Atyam remembered the lesson of Matthew 5:23-24. Before you offer a sacrifice to God, put things right, or the sacrifice is useless. “We needed God, so we decided to put things right,” says Atyam. “That prayer was a revival in our lives…praying for those who wronged us became our sacrifice.”

When the parents met to pray the next week, a transformation had begun. As they prayed to forgive the rebels, their sorrows began to lift. They decided to share their gift of forgiveness, first with other people in their community -- and then in neighboring districts where other children had been kidnapped -- by organizing meetings to tell their story.

‘Bullets have no eyes’

Many who heard the message were incredulous.

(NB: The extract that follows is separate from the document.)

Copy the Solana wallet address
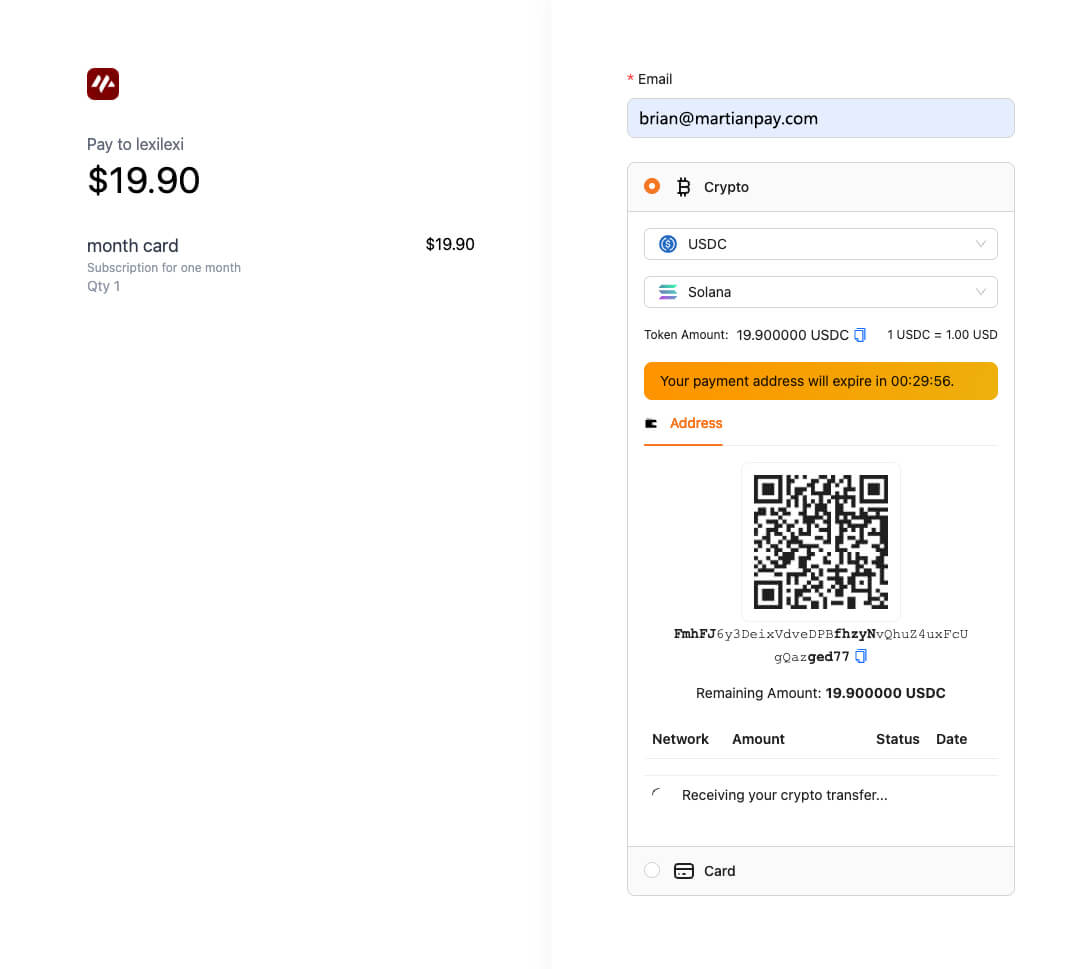Screen dimensions: 1067x969 click(x=861, y=657)
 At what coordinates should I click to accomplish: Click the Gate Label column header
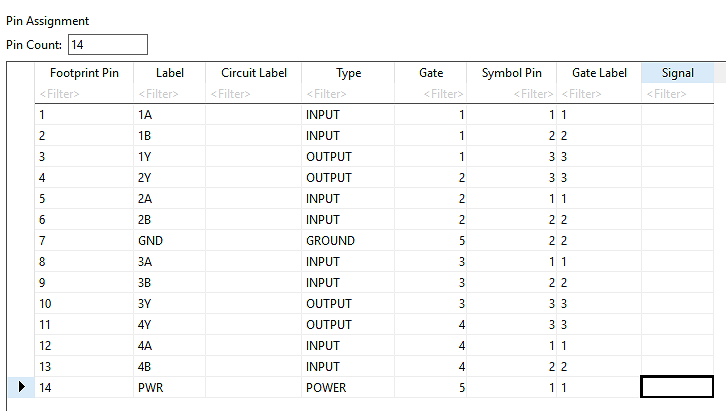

“Angelina, what planet are you from?” cried out a blind woman from a nearby district whose only son had been abducted. The rebels had forced the clinging 8-year-old from her arms with fire, and then slashed her with a machete and left her to die. “Don’t you know what the rebels did to me?” she demanded. “Must I forgive?”

Atyam’s answer was a resounding “yes.” Unless the parents practiced forgiveness and sought a peaceful solution to the conflict, they would destroy what they most wanted back -- the children.

“Bullets have no eyes,” she explained to the woman. “In the field, bullets would not know if a child was abducted or volunteered for the rebel army. War would destroy all these children.”

She continued to spread the message of forgiveness. When she learned that the well-known rebel commander Rasca Lukwiya was holding Charlotte as his “wife,” Atyam went a step further.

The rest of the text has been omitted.